_Task directions_.
Copy all the lines below without altering anything.

+-------+

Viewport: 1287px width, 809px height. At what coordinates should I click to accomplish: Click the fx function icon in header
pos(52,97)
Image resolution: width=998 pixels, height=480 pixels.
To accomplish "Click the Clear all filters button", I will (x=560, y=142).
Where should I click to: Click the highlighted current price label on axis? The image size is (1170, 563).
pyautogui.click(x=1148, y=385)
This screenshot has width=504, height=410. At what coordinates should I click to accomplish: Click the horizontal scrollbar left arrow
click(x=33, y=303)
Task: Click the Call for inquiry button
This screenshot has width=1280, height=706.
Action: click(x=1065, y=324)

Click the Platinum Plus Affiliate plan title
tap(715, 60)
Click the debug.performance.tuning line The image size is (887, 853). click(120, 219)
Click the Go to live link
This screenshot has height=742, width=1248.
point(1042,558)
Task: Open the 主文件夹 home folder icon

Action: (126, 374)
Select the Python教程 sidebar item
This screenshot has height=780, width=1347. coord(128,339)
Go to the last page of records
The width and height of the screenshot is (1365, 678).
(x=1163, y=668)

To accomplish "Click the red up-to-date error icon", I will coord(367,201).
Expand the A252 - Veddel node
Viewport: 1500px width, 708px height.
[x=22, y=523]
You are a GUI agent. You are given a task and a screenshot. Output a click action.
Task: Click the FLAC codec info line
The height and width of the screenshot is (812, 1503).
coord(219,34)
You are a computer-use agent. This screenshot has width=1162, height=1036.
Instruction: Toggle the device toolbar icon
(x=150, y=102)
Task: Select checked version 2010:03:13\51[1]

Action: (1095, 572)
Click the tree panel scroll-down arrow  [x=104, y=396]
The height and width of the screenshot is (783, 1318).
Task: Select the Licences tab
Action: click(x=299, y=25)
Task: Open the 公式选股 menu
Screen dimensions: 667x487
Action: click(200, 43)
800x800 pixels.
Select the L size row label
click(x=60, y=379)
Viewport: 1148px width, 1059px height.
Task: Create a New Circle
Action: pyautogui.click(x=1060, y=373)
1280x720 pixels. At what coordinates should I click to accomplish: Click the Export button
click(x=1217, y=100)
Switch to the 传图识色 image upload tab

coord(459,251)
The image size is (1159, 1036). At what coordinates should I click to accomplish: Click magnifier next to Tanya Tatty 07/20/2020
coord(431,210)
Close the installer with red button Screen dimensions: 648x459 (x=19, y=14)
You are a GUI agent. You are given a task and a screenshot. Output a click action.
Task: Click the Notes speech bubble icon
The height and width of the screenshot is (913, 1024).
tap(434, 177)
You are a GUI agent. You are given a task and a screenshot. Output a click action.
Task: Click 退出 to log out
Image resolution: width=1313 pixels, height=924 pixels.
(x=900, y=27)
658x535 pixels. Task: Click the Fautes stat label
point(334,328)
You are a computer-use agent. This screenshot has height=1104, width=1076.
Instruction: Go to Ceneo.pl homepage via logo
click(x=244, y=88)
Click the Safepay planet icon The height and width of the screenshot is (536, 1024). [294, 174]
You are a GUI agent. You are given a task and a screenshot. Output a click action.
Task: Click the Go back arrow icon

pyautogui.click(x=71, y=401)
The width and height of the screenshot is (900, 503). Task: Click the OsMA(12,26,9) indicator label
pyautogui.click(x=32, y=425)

+-------+

_Answer space_.
Viewport: 1287px width, 809px height. At what coordinates should I click to accomplish: Click the fx function icon in header
pos(52,97)
Image resolution: width=998 pixels, height=480 pixels.
To accomplish "Click the Clear all filters button", I will (x=560, y=142).
Where should I click to: Click the highlighted current price label on axis? The image size is (1170, 563).
pyautogui.click(x=1148, y=385)
This screenshot has width=504, height=410. At what coordinates should I click to accomplish: Click the horizontal scrollbar left arrow
click(x=33, y=303)
Task: Click the Call for inquiry button
This screenshot has width=1280, height=706.
Action: click(x=1065, y=324)

Click the Platinum Plus Affiliate plan title
tap(715, 60)
Click the debug.performance.tuning line The image size is (887, 853). click(120, 219)
Click the Go to live link
This screenshot has height=742, width=1248.
point(1042,558)
Task: Open the 主文件夹 home folder icon

Action: (126, 374)
Select the Python教程 sidebar item
This screenshot has height=780, width=1347. coord(128,339)
Go to the last page of records
The width and height of the screenshot is (1365, 678).
(x=1163, y=668)

To accomplish "Click the red up-to-date error icon", I will coord(367,201).
Expand the A252 - Veddel node
Viewport: 1500px width, 708px height.
[x=22, y=523]
You are a GUI agent. You are given a task and a screenshot. Output a click action.
Task: Click the FLAC codec info line
The height and width of the screenshot is (812, 1503).
coord(219,34)
You are a computer-use agent. This screenshot has width=1162, height=1036.
Instruction: Toggle the device toolbar icon
(x=150, y=102)
Task: Select checked version 2010:03:13\51[1]

Action: (1095, 572)
Click the tree panel scroll-down arrow  [x=104, y=396]
The height and width of the screenshot is (783, 1318).
Task: Select the Licences tab
Action: click(x=299, y=25)
Task: Open the 公式选股 menu
Screen dimensions: 667x487
Action: click(200, 43)
800x800 pixels.
Select the L size row label
click(x=60, y=379)
Viewport: 1148px width, 1059px height.
Task: Create a New Circle
Action: pyautogui.click(x=1060, y=373)
1280x720 pixels. At what coordinates should I click to accomplish: Click the Export button
click(x=1217, y=100)
Switch to the 传图识色 image upload tab

coord(459,251)
The image size is (1159, 1036). At what coordinates should I click to accomplish: Click magnifier next to Tanya Tatty 07/20/2020
coord(431,210)
Close the installer with red button Screen dimensions: 648x459 (x=19, y=14)
You are a GUI agent. You are given a task and a screenshot. Output a click action.
Task: Click the Notes speech bubble icon
The height and width of the screenshot is (913, 1024).
tap(434, 177)
You are a GUI agent. You are given a task and a screenshot. Output a click action.
Task: Click 退出 to log out
Image resolution: width=1313 pixels, height=924 pixels.
(x=900, y=27)
658x535 pixels. Task: Click the Fautes stat label
point(334,328)
You are a computer-use agent. This screenshot has height=1104, width=1076.
Instruction: Go to Ceneo.pl homepage via logo
click(x=244, y=88)
Click the Safepay planet icon The height and width of the screenshot is (536, 1024). [294, 174]
You are a GUI agent. You are given a task and a screenshot. Output a click action.
Task: Click the Go back arrow icon

pyautogui.click(x=71, y=401)
The width and height of the screenshot is (900, 503). Task: Click the OsMA(12,26,9) indicator label
pyautogui.click(x=32, y=425)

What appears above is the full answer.